-------- Record set --------

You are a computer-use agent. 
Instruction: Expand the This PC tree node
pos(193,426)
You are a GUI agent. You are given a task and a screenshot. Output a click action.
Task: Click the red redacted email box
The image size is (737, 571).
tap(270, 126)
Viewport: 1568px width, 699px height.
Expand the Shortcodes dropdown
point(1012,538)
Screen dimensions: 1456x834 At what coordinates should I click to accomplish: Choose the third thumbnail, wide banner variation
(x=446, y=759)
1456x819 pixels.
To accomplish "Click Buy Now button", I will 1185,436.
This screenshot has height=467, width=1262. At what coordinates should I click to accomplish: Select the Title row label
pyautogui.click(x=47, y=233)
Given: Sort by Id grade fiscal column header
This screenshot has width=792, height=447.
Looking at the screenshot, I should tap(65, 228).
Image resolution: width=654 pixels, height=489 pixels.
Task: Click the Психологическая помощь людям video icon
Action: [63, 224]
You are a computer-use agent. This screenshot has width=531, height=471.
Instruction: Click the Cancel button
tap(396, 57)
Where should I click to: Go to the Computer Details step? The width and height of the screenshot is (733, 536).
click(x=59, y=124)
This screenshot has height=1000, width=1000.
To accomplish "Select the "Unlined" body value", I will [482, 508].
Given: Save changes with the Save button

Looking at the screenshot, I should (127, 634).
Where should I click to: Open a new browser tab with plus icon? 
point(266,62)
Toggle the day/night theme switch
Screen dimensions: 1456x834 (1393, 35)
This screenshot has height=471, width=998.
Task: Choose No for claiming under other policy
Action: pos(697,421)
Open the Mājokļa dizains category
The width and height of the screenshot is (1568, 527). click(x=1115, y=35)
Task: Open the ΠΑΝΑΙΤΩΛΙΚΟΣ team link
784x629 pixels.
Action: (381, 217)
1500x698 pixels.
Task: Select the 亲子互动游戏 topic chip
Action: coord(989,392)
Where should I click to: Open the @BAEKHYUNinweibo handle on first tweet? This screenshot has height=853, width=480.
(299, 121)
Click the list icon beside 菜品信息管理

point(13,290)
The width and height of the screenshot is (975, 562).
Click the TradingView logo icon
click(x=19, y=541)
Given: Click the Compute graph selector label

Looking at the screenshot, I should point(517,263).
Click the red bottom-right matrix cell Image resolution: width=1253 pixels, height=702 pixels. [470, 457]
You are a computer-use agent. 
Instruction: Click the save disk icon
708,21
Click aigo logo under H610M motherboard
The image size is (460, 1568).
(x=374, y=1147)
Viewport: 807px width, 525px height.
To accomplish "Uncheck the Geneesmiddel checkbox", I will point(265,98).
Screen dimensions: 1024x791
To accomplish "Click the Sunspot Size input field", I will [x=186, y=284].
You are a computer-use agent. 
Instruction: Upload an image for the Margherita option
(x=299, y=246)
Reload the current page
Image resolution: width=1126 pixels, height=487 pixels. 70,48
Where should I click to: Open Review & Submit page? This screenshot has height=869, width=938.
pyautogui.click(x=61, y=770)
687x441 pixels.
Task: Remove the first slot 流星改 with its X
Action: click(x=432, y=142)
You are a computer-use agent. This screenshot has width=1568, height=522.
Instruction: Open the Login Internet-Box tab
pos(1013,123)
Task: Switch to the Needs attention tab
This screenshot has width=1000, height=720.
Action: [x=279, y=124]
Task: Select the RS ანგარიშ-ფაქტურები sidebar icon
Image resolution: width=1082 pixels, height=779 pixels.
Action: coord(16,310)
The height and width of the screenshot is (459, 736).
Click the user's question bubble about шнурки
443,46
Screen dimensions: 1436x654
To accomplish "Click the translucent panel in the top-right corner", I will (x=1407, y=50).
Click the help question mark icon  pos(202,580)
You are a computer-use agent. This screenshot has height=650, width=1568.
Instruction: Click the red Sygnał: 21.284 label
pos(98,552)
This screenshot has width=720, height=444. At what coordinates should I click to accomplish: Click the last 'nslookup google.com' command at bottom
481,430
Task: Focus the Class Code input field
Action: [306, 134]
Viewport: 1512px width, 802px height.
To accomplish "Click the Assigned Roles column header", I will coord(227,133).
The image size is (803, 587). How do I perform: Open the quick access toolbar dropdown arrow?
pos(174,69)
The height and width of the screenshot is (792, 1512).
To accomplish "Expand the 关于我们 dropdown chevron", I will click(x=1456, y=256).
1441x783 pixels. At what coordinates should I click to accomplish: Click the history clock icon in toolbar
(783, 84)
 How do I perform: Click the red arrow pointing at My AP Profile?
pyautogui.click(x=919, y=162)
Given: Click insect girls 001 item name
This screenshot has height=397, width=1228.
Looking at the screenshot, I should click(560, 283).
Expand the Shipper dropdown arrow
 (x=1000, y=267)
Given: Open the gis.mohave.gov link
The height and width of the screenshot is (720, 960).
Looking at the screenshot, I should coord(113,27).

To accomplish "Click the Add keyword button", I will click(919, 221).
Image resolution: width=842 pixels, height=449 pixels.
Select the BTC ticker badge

--------

§ What is expected
Write the listing out again, matching every line exactly.

§ Response to this task
You are a computer-use agent. 
Instruction: Expand the This PC tree node
pos(193,426)
You are a GUI agent. You are given a task and a screenshot. Output a click action.
Task: Click the red redacted email box
The image size is (737, 571).
tap(270, 126)
Viewport: 1568px width, 699px height.
Expand the Shortcodes dropdown
point(1012,538)
Screen dimensions: 1456x834 At what coordinates should I click to accomplish: Choose the third thumbnail, wide banner variation
(x=446, y=759)
1456x819 pixels.
To accomplish "Click Buy Now button", I will 1185,436.
This screenshot has height=467, width=1262. At what coordinates should I click to accomplish: Select the Title row label
pyautogui.click(x=47, y=233)
Given: Sort by Id grade fiscal column header
This screenshot has width=792, height=447.
Looking at the screenshot, I should tap(65, 228).
Image resolution: width=654 pixels, height=489 pixels.
Task: Click the Психологическая помощь людям video icon
Action: [63, 224]
You are a computer-use agent. This screenshot has width=531, height=471.
Instruction: Click the Cancel button
tap(396, 57)
Where should I click to: Go to the Computer Details step? The width and height of the screenshot is (733, 536).
click(x=59, y=124)
This screenshot has height=1000, width=1000.
To accomplish "Select the "Unlined" body value", I will [482, 508].
Given: Save changes with the Save button

Looking at the screenshot, I should (127, 634).
Where should I click to: Open a new browser tab with plus icon? 
point(266,62)
Toggle the day/night theme switch
Screen dimensions: 1456x834 (1393, 35)
This screenshot has height=471, width=998.
Task: Choose No for claiming under other policy
Action: pos(697,421)
Open the Mājokļa dizains category
The width and height of the screenshot is (1568, 527). click(x=1115, y=35)
Task: Open the ΠΑΝΑΙΤΩΛΙΚΟΣ team link
784x629 pixels.
Action: (381, 217)
1500x698 pixels.
Task: Select the 亲子互动游戏 topic chip
Action: coord(989,392)
Where should I click to: Open the @BAEKHYUNinweibo handle on first tweet? This screenshot has height=853, width=480.
(299, 121)
Click the list icon beside 菜品信息管理

point(13,290)
The width and height of the screenshot is (975, 562).
Click the TradingView logo icon
click(x=19, y=541)
Given: Click the Compute graph selector label

Looking at the screenshot, I should point(517,263).
Click the red bottom-right matrix cell Image resolution: width=1253 pixels, height=702 pixels. [470, 457]
You are a computer-use agent. 
Instruction: Click the save disk icon
708,21
Click aigo logo under H610M motherboard
The image size is (460, 1568).
(x=374, y=1147)
Viewport: 807px width, 525px height.
To accomplish "Uncheck the Geneesmiddel checkbox", I will point(265,98).
Screen dimensions: 1024x791
To accomplish "Click the Sunspot Size input field", I will [x=186, y=284].
You are a computer-use agent. 
Instruction: Upload an image for the Margherita option
(x=299, y=246)
Reload the current page
Image resolution: width=1126 pixels, height=487 pixels. 70,48
Where should I click to: Open Review & Submit page? This screenshot has height=869, width=938.
pyautogui.click(x=61, y=770)
687x441 pixels.
Task: Remove the first slot 流星改 with its X
Action: click(x=432, y=142)
You are a computer-use agent. This screenshot has width=1568, height=522.
Instruction: Open the Login Internet-Box tab
pos(1013,123)
Task: Switch to the Needs attention tab
This screenshot has width=1000, height=720.
Action: [x=279, y=124]
Task: Select the RS ანგარიშ-ფაქტურები sidebar icon
Image resolution: width=1082 pixels, height=779 pixels.
Action: coord(16,310)
The height and width of the screenshot is (459, 736).
Click the user's question bubble about шнурки
443,46
Screen dimensions: 1436x654
To accomplish "Click the translucent panel in the top-right corner", I will (x=1407, y=50).
Click the help question mark icon  pos(202,580)
You are a computer-use agent. This screenshot has height=650, width=1568.
Instruction: Click the red Sygnał: 21.284 label
pos(98,552)
This screenshot has width=720, height=444. At what coordinates should I click to accomplish: Click the last 'nslookup google.com' command at bottom
481,430
Task: Focus the Class Code input field
Action: [306, 134]
Viewport: 1512px width, 802px height.
To accomplish "Click the Assigned Roles column header", I will coord(227,133).
The image size is (803, 587). How do I perform: Open the quick access toolbar dropdown arrow?
pos(174,69)
The height and width of the screenshot is (792, 1512).
To accomplish "Expand the 关于我们 dropdown chevron", I will click(x=1456, y=256).
1441x783 pixels. At what coordinates should I click to accomplish: Click the history clock icon in toolbar
(783, 84)
 How do I perform: Click the red arrow pointing at My AP Profile?
pyautogui.click(x=919, y=162)
Given: Click insect girls 001 item name
This screenshot has height=397, width=1228.
Looking at the screenshot, I should click(560, 283).
Expand the Shipper dropdown arrow
 (x=1000, y=267)
Given: Open the gis.mohave.gov link
The height and width of the screenshot is (720, 960).
Looking at the screenshot, I should coord(113,27).

To accomplish "Click the Add keyword button", I will click(919, 221).
Image resolution: width=842 pixels, height=449 pixels.
Select the BTC ticker badge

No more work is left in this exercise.